Organizations and applications increasingly aim to cater to an international clientele. This often requires them to operate in various languages. For example, a multi-national corporation may have to translate internal documents for employees who live in different countries and speak diverse languages. The same company may also want to have their user manuals in various languages, as they sell their products in different countries.
Microsoft Translator is a cognitive service that can be a good starting point in these circumstances. It can be used for:
- Personal us; to translate real-time conversations, menus and street signs while offline, websites, documents, and more using the Translator apps.
- Business operations; to help globalize your business and customer interactions.
- Education; to create a more inclusive classroom for both students and parents with live captioning and cross-language understanding
Microsoft Custom Translator feature of the Microsoft Translator API enables you to take it a step further, by allowing you to create a translation service that is customized to work on your own text data. It is currently limited to translating between English and around 50 supported languages (Custom Translator does currently not supported translation between two non-English languages).
Let's say you are asked to create a translation service so that employees can share their work by translating documents back and forth between the different languages spoken at their organization. Unfortunately, these documents are full of idiosyncratic terminology that publicly available translation services cannot understand. Imagine having to translate the German word “Rindfleischetikettierungsüberwachungsaufgabenübertragungsgesetz”, which is the name of a law that regulates how responsibilities can be delegated among public employees who are in charge of ensuring that beef products are labeled correctly.
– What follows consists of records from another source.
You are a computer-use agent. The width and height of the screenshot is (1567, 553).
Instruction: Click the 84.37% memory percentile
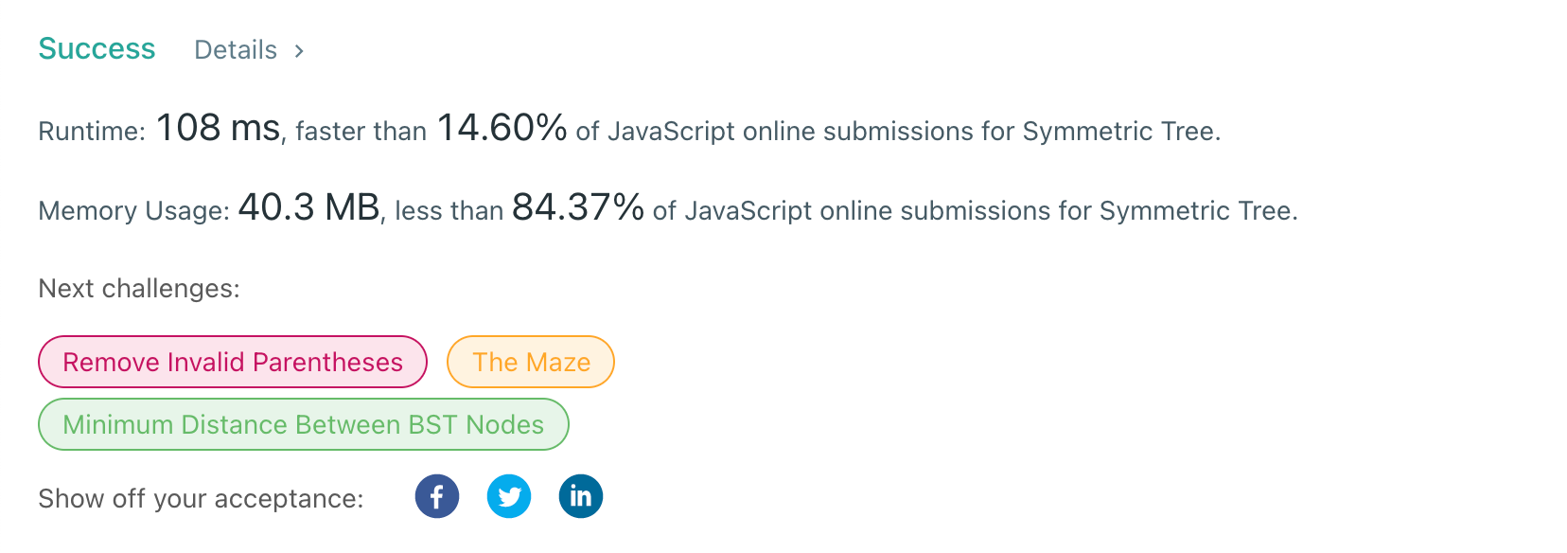pos(578,207)
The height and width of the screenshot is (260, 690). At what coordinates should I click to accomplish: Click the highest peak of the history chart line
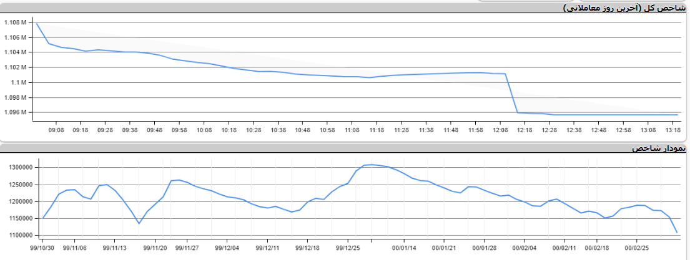tap(372, 165)
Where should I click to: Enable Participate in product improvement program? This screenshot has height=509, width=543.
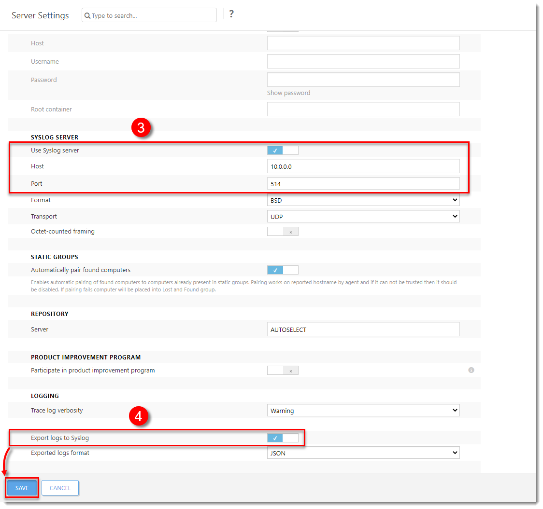(283, 370)
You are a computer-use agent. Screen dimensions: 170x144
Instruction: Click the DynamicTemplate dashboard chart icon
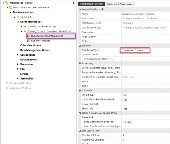click(29, 41)
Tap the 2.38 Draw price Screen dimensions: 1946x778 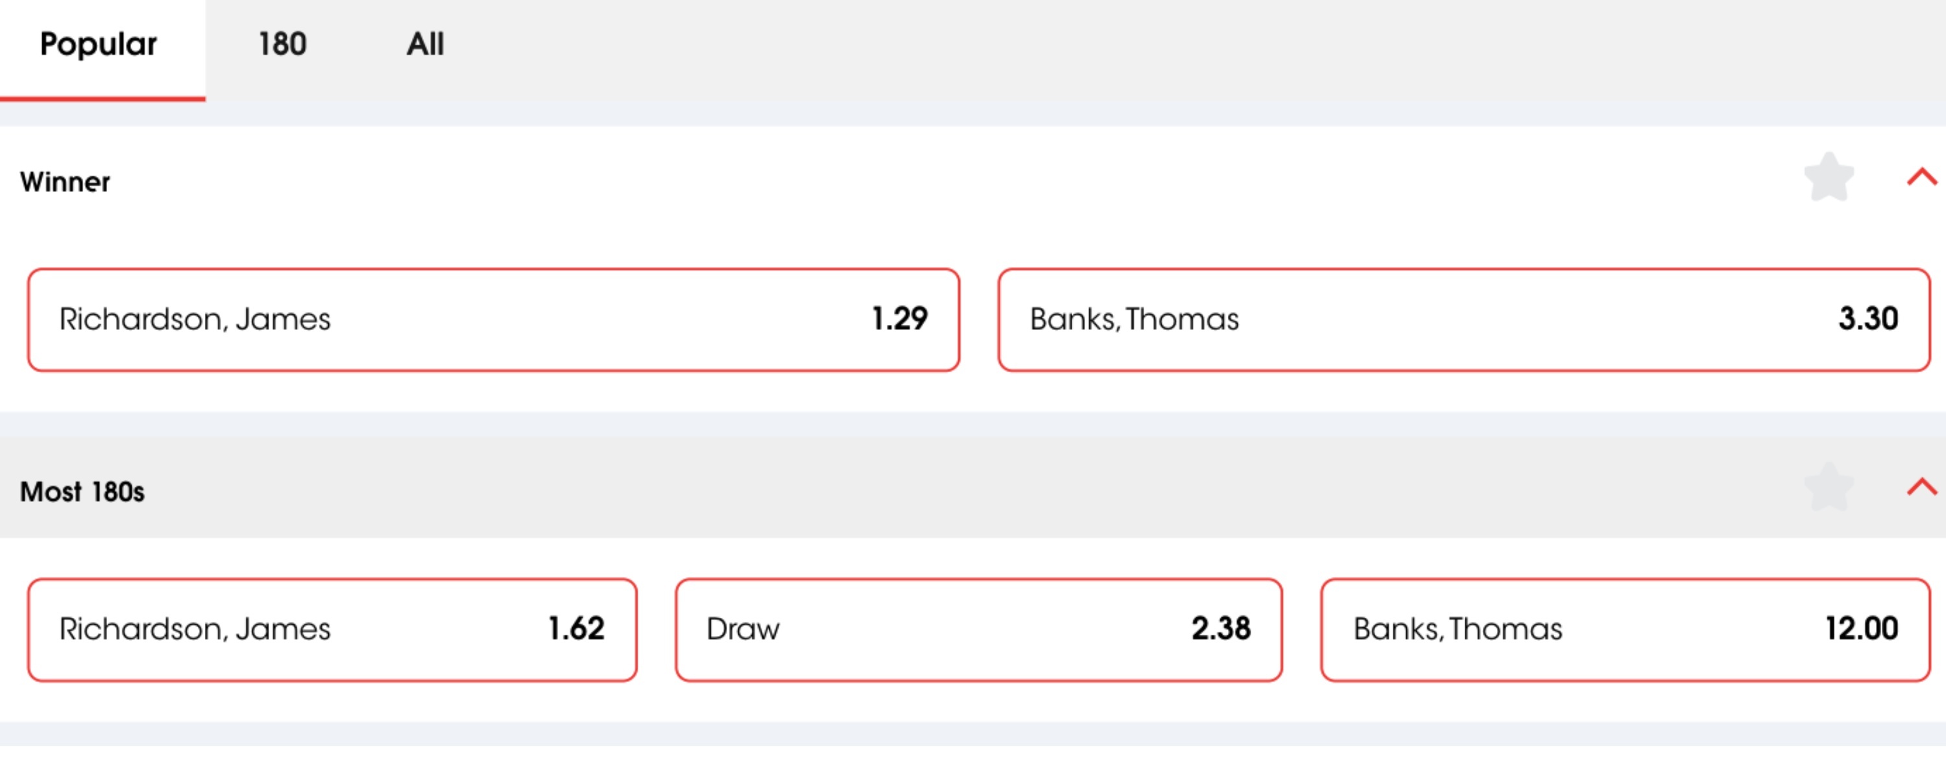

This might be tough for a translation service that is not familiar with this subject or term.
More seriously though, consider the following scenarios in which the Custom Translator feature might be helpful:
- User manuals for airplanes contain concepts that are not used outside the aviation industry. A general-purpose translation service may erroneously translate these concepts as if they were part of common language. You don't want to translate the “Microsoft Surface Go” into German “Microsoft Oberfläche Gehen”.
- A similar problem occurs when translating internal product or process documentation. Here, an additional requirement might be that these documents contain highly sensitive information, such as intellectual property. These documents can therefore not be published, which would be necessary for general purpose translation systems to have access to them for training.
In summary, the Custom Translator feature enables you to get better translations if you expect that translation requests will contain a lot of idiosyncratic terminology (e.g. industry specific vocabulary). The Custom Translator also enables you to perform secure translations.
Creating your first custom translation service for two languages is straightforward, the Quickstart is about a 2-minute read. You basically upload parallel documents, train the model, and deploy it. As the name implies, parallel documents are comprised of two parts, one for each language. For example, a parallel document could be a zip archive with two files in it, one containing the English versions and the other one the German versions of your user manuals. Ideally, the rows of the two documents are aligned, but some pre-processing is performed at the beginning of training, to ensure that rows are perfectly aligned. Do make sure that you have at least 10K rows of data though, otherwise you probably won't have a rich enough vocabulary during training to achieve a reasonable customization. For this purpose, training will fail as stated in Sentence Alignment.
Figure 1. Basic steps of creating a custom translation service.
The devil is often hidden in the details, so let's look at some best practices that might be helpful for your use-case.
Proper usage of dictionaries
In addition to parallel documents, the Custom Translator UI also allows the upload of bilingual dictionaries, containing entries defining the terminology used in your documents. Dictionaries can contain phrases or sentences for which you want to use an exact translation. When a translation request contains a phrase or sentence matches a source entry in the dictionary, the target phrase or sentence is returned in the translation, otherwise, best match from the model is returned. This can be especially useful for compound words, such as “Microsoft Surface Go”, to ensure they are translated correctly, and that capitalization is exactly how you want it to be. For proper dictionary usages and best practices, please refer to the documentation?
I recommend that you use dictionaries only sparingly, because they have a downside: When a translation request for a sentence includes a word from the dictionary, a placeholder is inserted for that word before translating the remaining sentence. The translation model will then lack this word as context when translating the rest of the sentence. Imagine trying to translate a sentence yourself when critical words are missing: You're not going to do so well. The model will have the same problem.
One alternative use for dictionaries is to upload them as additional parallel documents for training, rather than as dictionaries. This way the model will just learn to use the dictionary entries, and words from the dictionary will be available as context when translating the rest of the sentence.
Getting parallel documents in line with terminology
One final suggestion on how to get translation in line with the desired terminology: I have had the issue before where I included a dictionary as parallel document for training, but my tests revealed that the deployed model wasn't using the terminology reliably after all. What happened?
I realized that some of the parallel documents I used for training were kind of old, containing deprecated terminology. That must have been really confusing for the model. There are two options for dealing with this. The simple solution is to remove sentences from the parallel documents that are inconsistent with the terminology. Another, more complicated solution, is to correct those sentences in the parallel documents, to ensure that they are consistent with the terminology.
Thanks for reading, I hope these suggestions will be helpful when you try to build a custom translator solution.